Abnormal Vomiting During Pregnancy

What is this Condition?

Unlike the nausea and vomiting a woman may normally have between the 6th and 12th weeks of pregnancy, this condition involves severe, constant nausea and vomiting that persist after the first trimester. If untreated, it produces substantial weight loss, starvation, dehydration, and other problems.

This condition occurs in about 1 in 200 pregnancies. The prognosis is good with appropriate treatment.

What Causes it?

Although its cause is unknown, abnormal vomiting during pregnancy often affects women with conditions that produce high levels of a hormone called human chorionic gonadotropin. These conditions include cysts in the uterus or multiple pregnancy. Other possible causes include pancreatitis, bile duct disease, drug toxicity, inflammatory bowel disease, and vitamin deficiencies (especially of vitamin B G )·

What are its Symptoms?

The cardinal symptoms of this disorder are constant nausea and vomiting. The vomit initially contains undigested food, mucus, and small amounts of bile; later, only bile and mucus; and finally, blood and material that resembles coffee grounds. Persistent vomiting causes substantial weight loss and eventual emaciation.

How is it Diagnosed?

Diagnosis depends on a history of uncontrolled nausea and vomiting that persists beyond the first trimester, evidence of substantial weight loss, and other characteristic symptoms. Lab tests may also provide important evidence. Diagnosis must rule out other conditions with similar clinical effects.

How is it Treated?

The woman with this condition may require hospitalization to correct electrolyte imbalances and prevent starvation. Intravenous feedings maintain nutrition until her condition improves. She progresses slowly to a clear liquid diet, then a full liquid diet and, finally, small, frequent meals of high-protein solid foods. Snacks help stabilize blood sugar levels, and vitamin B supplements help correct vitamin deficiency.

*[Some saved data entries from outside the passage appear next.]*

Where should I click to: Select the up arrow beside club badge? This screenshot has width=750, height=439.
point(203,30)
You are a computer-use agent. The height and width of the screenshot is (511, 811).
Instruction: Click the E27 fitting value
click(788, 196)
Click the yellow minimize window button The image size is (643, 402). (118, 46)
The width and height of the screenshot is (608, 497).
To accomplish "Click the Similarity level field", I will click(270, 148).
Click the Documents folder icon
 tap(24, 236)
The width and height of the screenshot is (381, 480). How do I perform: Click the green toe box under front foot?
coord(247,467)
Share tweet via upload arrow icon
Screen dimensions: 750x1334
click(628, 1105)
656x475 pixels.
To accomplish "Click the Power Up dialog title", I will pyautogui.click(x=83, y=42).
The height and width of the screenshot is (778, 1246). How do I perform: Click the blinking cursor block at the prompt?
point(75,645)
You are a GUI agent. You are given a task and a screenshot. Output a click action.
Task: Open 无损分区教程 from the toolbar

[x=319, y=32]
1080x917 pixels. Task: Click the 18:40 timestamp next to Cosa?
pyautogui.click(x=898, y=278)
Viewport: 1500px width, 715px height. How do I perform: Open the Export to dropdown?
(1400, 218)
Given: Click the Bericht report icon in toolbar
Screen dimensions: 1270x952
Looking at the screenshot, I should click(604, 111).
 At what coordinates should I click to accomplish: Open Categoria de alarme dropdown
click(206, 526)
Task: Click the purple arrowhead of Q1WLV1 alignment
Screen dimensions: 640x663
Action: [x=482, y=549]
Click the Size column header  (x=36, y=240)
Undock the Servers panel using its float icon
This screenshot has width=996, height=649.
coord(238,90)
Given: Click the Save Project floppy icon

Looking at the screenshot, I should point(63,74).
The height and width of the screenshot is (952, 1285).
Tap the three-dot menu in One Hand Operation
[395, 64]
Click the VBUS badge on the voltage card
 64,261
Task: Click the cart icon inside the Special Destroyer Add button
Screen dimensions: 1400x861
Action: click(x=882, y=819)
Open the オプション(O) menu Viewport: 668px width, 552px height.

When vomiting stops and electrolyte balance has been restored, the pregnancy usually continues uneventfully, and most women feel better as they begin to regain normal weight. However, some continue to vomit throughout the pregnancy, requiring further treatment. If appropriate, some women may benefit from consultations with a clinical nurse specialist, a psychologist, or a psychiatrist.

What can a Pregnant Woman with Abnormal Vomiting do?

Eat dry foods if you have a poor appetite, and decrease your liquid intake during meals. To boost your appetite, try to have company and conversation at mealtimes. Stay upright for 45 minutes after eating to decrease the risk of vomiting.